PROBLEM TO SOLVE:
Output, word for word, the lines of this listing that fall between the line with "Video (16, 159)" and the line with "Issues (17, 1008)", counting both of those lines, and no others.

RECORDS SUPPLIED section start

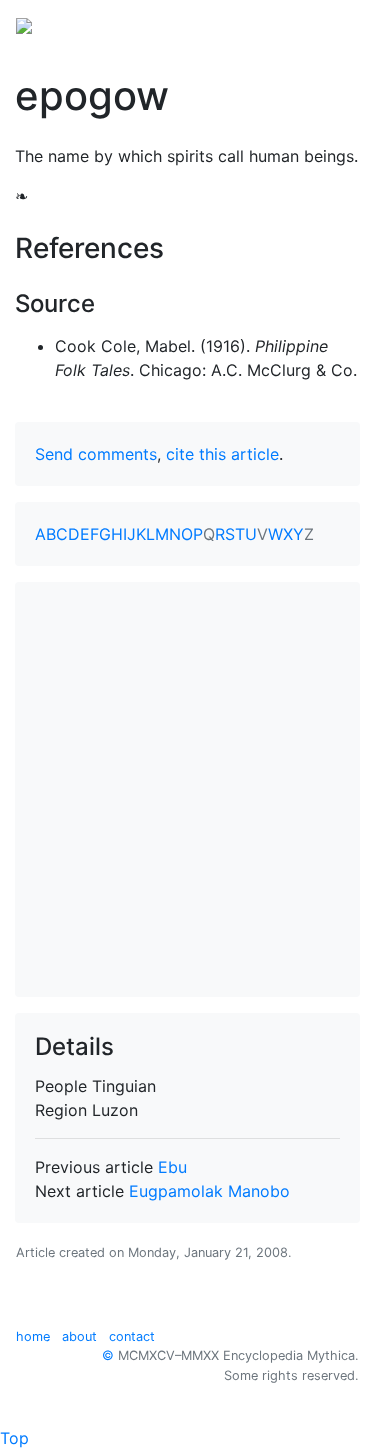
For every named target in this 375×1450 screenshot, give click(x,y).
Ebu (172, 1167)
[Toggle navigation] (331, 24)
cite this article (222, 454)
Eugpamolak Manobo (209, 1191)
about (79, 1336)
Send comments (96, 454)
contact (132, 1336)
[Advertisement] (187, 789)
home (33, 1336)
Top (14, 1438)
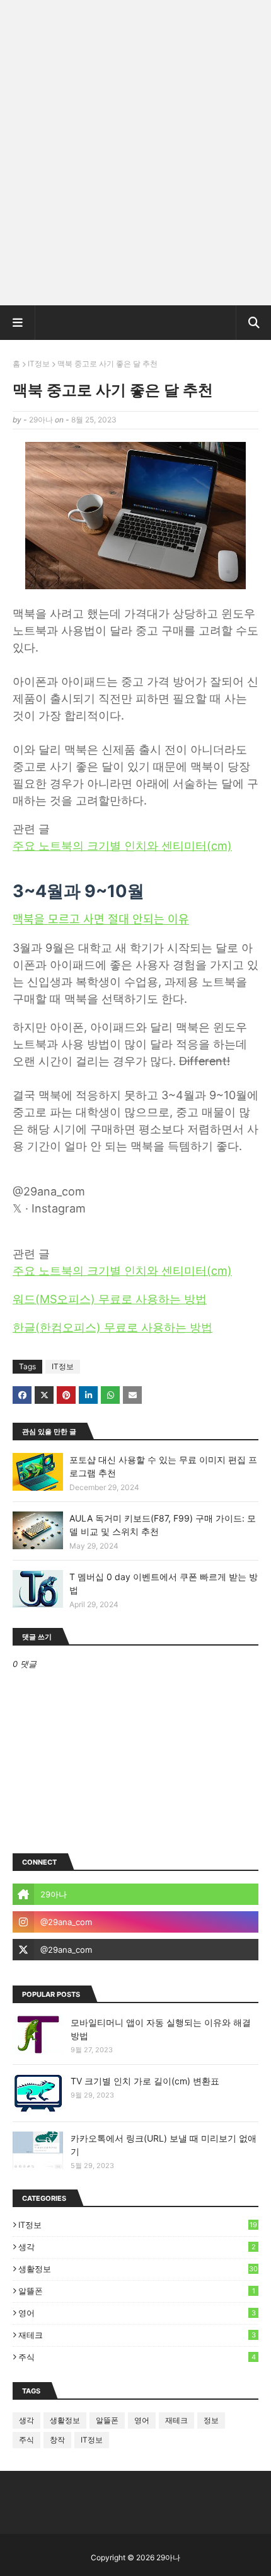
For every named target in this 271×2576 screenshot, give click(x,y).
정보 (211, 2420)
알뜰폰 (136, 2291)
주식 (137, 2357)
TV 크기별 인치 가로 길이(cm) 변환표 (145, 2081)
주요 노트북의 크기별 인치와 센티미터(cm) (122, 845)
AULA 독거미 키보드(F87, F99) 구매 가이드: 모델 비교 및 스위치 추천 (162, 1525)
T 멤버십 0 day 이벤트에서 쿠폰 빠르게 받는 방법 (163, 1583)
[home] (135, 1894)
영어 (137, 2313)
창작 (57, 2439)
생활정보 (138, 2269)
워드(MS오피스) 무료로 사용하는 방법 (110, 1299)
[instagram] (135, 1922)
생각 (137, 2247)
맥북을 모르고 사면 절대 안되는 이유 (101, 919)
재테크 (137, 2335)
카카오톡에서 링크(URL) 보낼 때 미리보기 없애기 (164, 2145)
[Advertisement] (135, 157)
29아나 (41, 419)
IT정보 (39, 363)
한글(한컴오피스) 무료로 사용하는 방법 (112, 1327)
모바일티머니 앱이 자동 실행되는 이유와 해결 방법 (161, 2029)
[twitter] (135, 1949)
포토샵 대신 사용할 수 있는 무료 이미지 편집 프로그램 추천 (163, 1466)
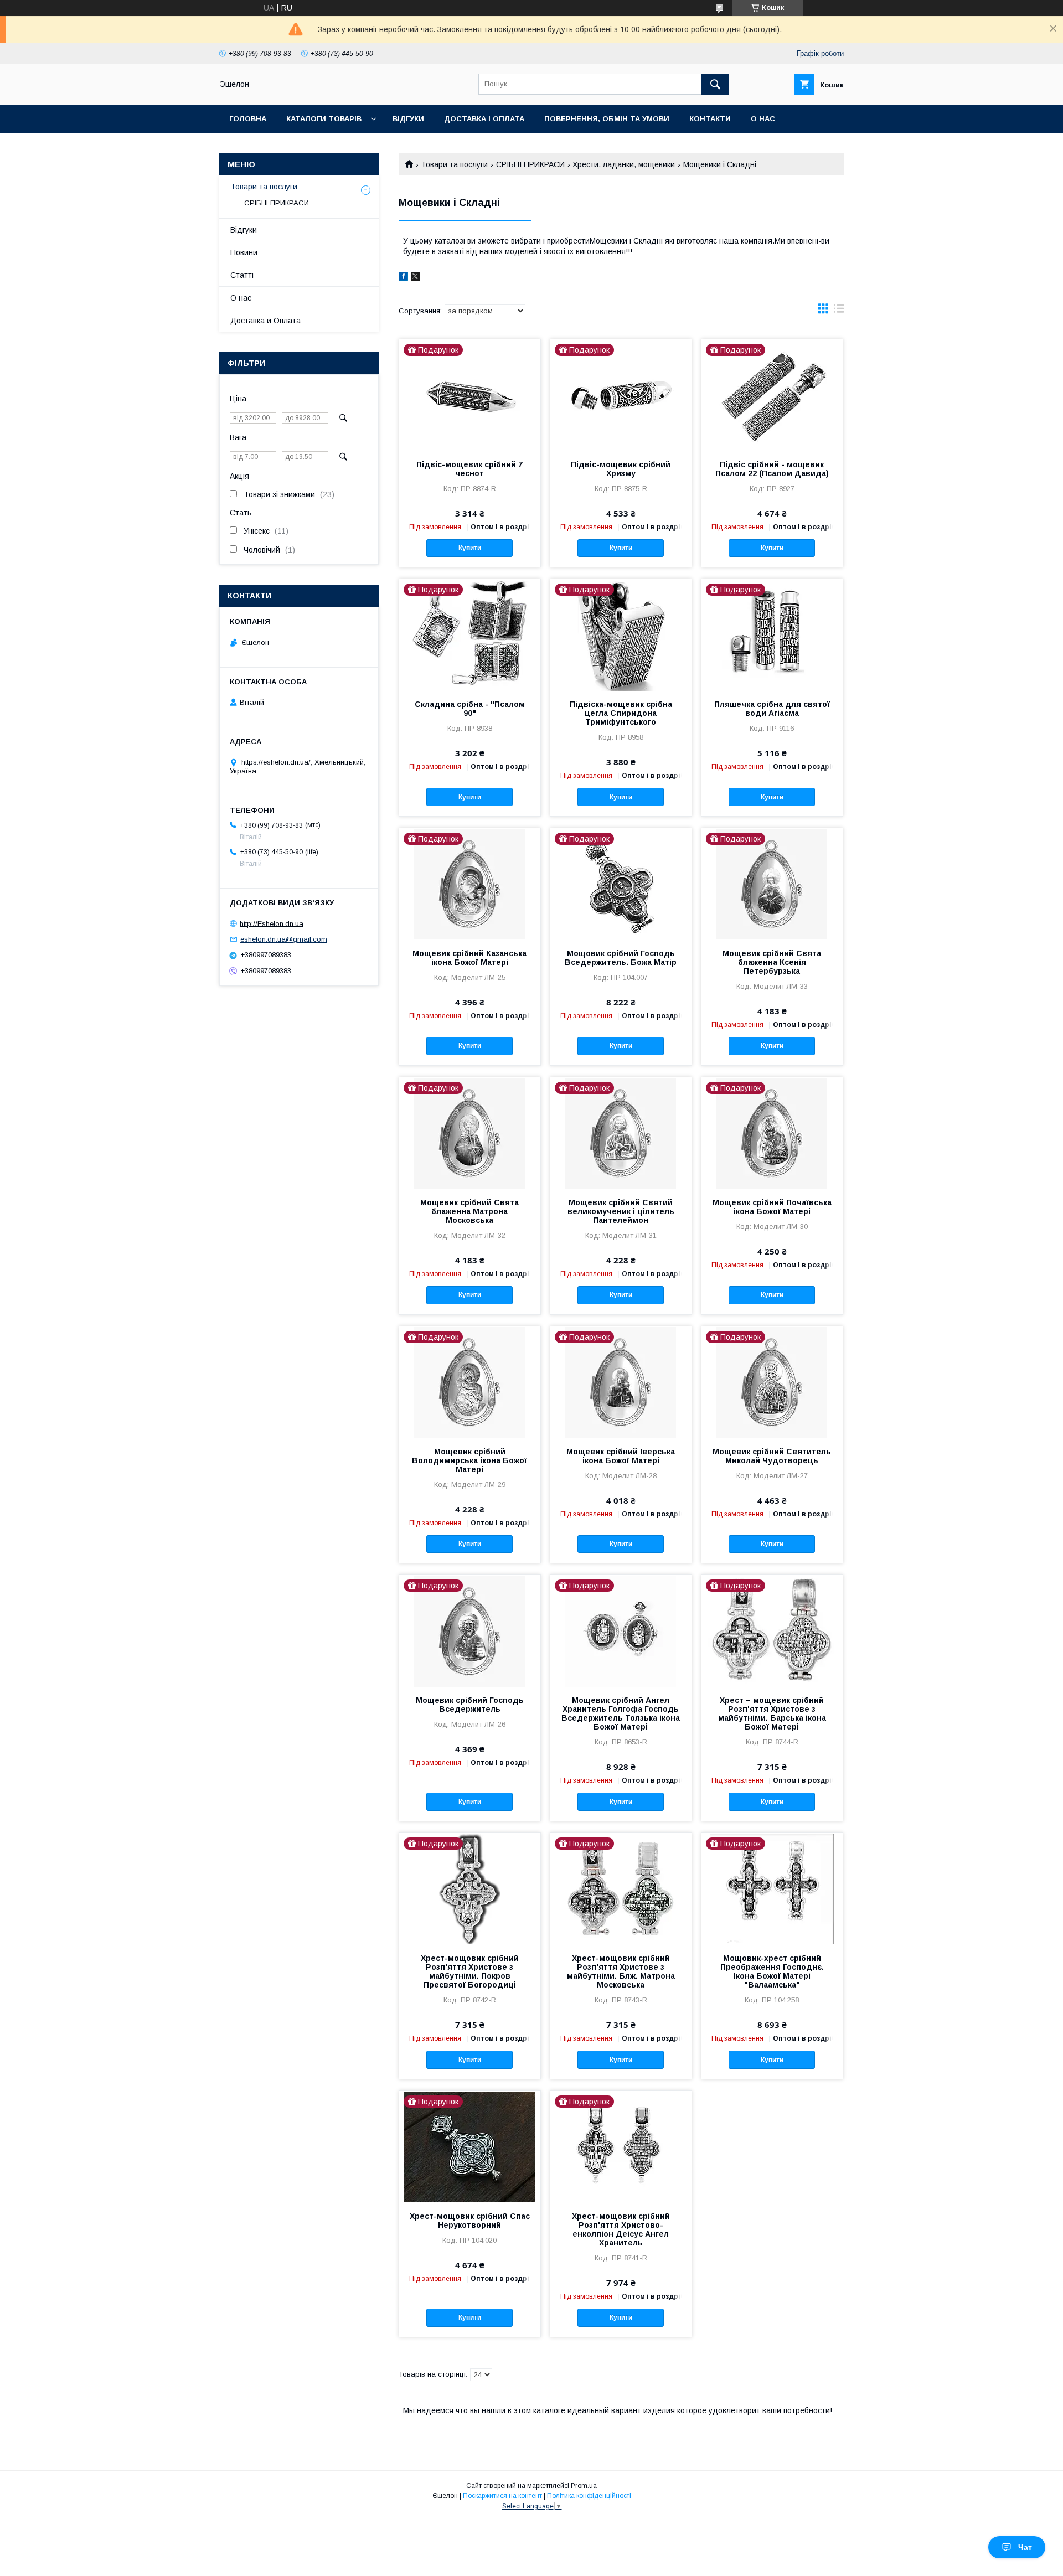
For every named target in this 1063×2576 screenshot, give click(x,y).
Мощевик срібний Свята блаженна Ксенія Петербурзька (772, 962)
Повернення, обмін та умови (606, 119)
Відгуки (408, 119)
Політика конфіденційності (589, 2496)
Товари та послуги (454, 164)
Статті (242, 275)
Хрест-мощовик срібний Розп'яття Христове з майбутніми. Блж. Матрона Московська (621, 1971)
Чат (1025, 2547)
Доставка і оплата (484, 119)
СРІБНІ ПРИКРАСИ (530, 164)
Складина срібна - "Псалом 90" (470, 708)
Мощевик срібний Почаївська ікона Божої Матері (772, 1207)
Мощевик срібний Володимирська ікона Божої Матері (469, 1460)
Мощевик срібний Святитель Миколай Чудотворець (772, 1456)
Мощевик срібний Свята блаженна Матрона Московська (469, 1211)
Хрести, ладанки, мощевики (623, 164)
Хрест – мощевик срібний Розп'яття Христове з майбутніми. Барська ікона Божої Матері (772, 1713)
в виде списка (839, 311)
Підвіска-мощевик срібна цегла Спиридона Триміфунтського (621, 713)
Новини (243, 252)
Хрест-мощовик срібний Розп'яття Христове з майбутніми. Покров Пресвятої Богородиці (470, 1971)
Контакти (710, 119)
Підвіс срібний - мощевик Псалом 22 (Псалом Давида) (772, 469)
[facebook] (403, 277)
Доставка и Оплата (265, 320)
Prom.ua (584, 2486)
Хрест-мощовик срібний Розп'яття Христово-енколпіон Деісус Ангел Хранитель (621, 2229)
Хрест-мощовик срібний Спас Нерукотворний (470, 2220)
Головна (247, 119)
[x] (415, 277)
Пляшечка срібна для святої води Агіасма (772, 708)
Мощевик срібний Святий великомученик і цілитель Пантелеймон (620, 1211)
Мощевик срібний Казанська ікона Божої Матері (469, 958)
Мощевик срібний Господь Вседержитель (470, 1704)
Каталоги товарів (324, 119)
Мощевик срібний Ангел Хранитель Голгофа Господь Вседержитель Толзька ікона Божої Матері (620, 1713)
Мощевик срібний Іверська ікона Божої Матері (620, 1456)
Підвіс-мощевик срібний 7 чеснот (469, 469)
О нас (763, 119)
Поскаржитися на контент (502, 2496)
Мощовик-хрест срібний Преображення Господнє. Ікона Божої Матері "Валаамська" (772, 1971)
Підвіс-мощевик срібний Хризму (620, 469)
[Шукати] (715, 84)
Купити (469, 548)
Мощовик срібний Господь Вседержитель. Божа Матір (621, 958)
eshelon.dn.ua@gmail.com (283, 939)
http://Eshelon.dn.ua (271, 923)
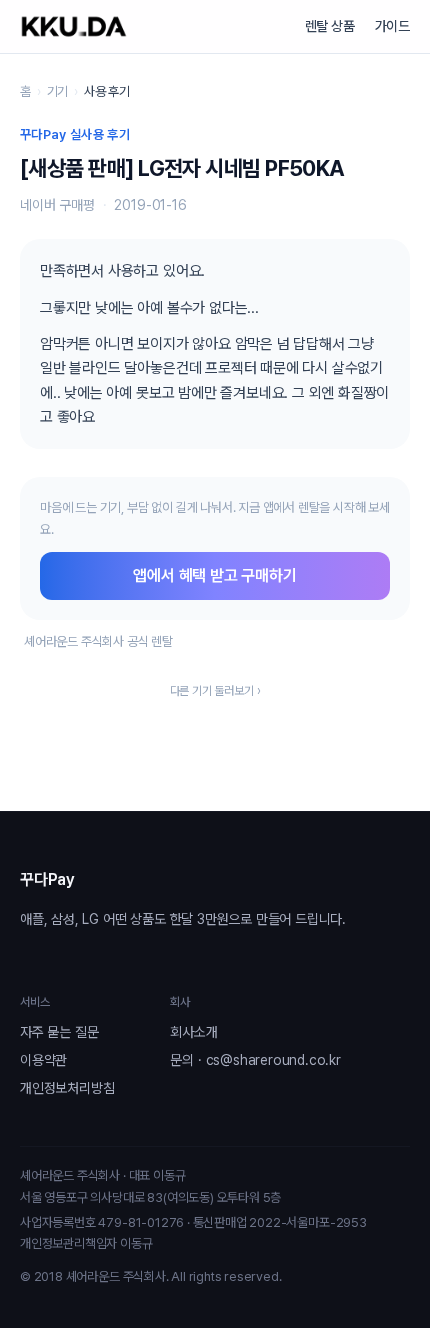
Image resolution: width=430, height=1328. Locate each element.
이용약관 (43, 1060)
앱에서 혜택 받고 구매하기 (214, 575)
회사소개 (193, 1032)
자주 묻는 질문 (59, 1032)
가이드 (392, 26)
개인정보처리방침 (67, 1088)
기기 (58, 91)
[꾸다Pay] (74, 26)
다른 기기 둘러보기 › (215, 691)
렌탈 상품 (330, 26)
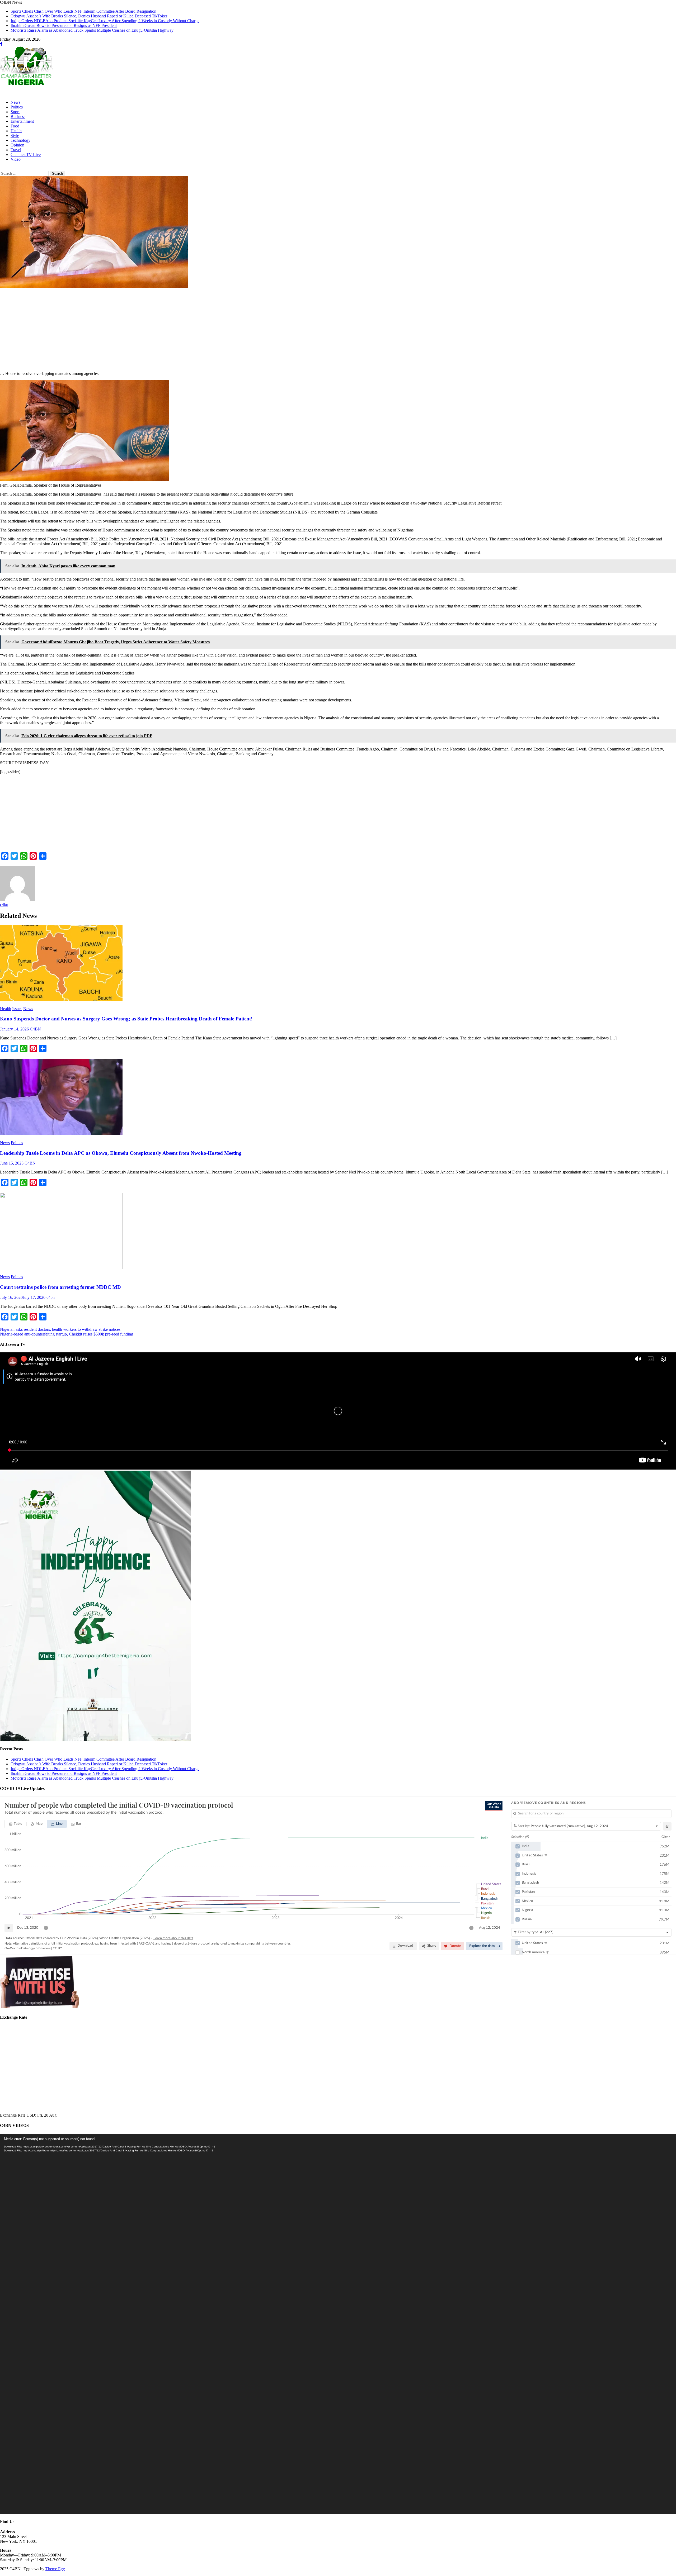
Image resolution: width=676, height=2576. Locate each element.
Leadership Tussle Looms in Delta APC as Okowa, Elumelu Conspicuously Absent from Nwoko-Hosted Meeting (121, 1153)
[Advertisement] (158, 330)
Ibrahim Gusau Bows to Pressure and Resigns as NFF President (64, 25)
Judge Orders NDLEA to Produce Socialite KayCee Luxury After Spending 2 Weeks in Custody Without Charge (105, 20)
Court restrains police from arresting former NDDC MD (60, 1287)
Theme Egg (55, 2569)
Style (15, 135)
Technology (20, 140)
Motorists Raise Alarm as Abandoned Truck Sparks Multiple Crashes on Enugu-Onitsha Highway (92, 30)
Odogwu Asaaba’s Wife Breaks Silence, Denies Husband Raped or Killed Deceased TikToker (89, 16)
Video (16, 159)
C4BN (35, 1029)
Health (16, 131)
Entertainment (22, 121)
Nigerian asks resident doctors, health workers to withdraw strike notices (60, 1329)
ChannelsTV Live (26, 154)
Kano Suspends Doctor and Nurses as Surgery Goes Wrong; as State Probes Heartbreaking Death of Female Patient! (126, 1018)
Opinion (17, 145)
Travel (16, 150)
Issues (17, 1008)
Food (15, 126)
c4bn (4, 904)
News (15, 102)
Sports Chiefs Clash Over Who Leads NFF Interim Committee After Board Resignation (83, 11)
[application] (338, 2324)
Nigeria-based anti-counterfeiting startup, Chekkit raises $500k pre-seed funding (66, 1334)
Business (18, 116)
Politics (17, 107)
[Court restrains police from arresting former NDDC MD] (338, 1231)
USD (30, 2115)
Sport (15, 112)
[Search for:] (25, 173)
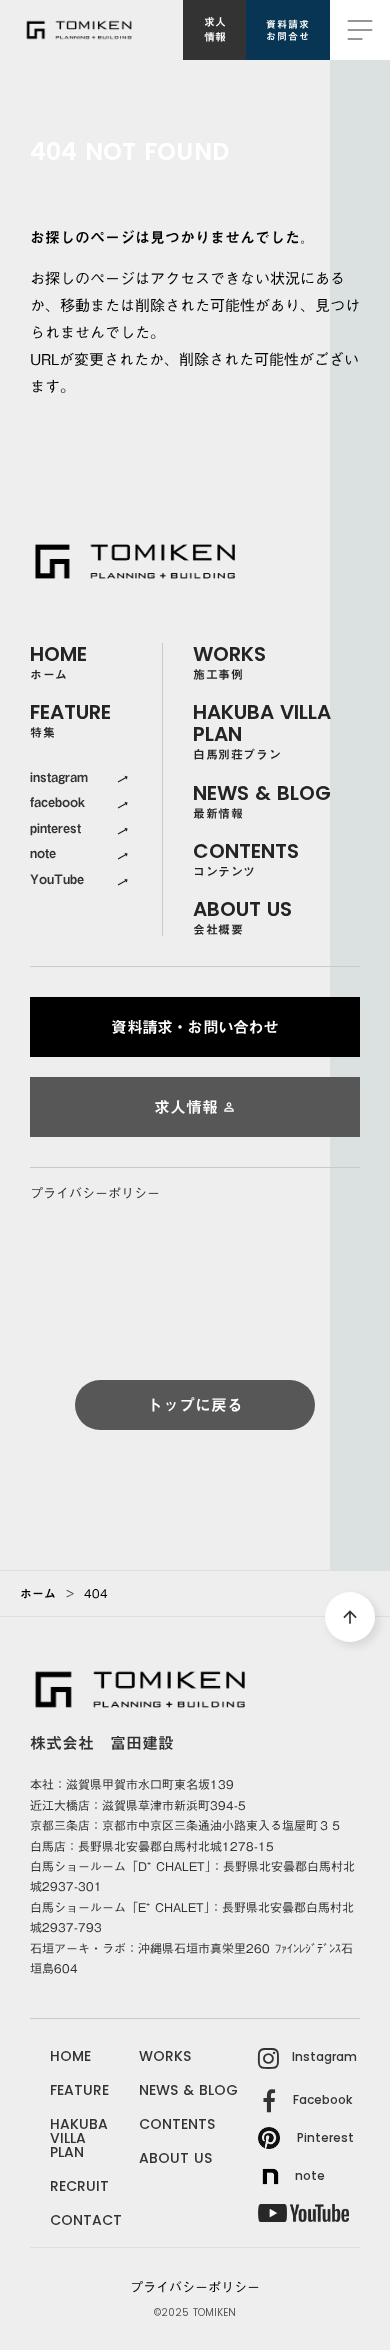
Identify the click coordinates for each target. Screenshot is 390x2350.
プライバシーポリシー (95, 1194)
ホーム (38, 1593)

RECORDS SUPPLIED section end

RESULT OF THE EXERCISE:
Video (16, 159)
C4BN (35, 1029)
Health (16, 131)
Entertainment (22, 121)
Nigerian asks resident doctors, health workers to withdraw strike notices (60, 1329)
ChannelsTV Live (26, 154)
Kano Suspends Doctor and Nurses as Surgery Goes Wrong; as State Probes Heartbreaking Death of Female Patient! (126, 1018)
Opinion (17, 145)
Travel (16, 150)
Issues (17, 1008)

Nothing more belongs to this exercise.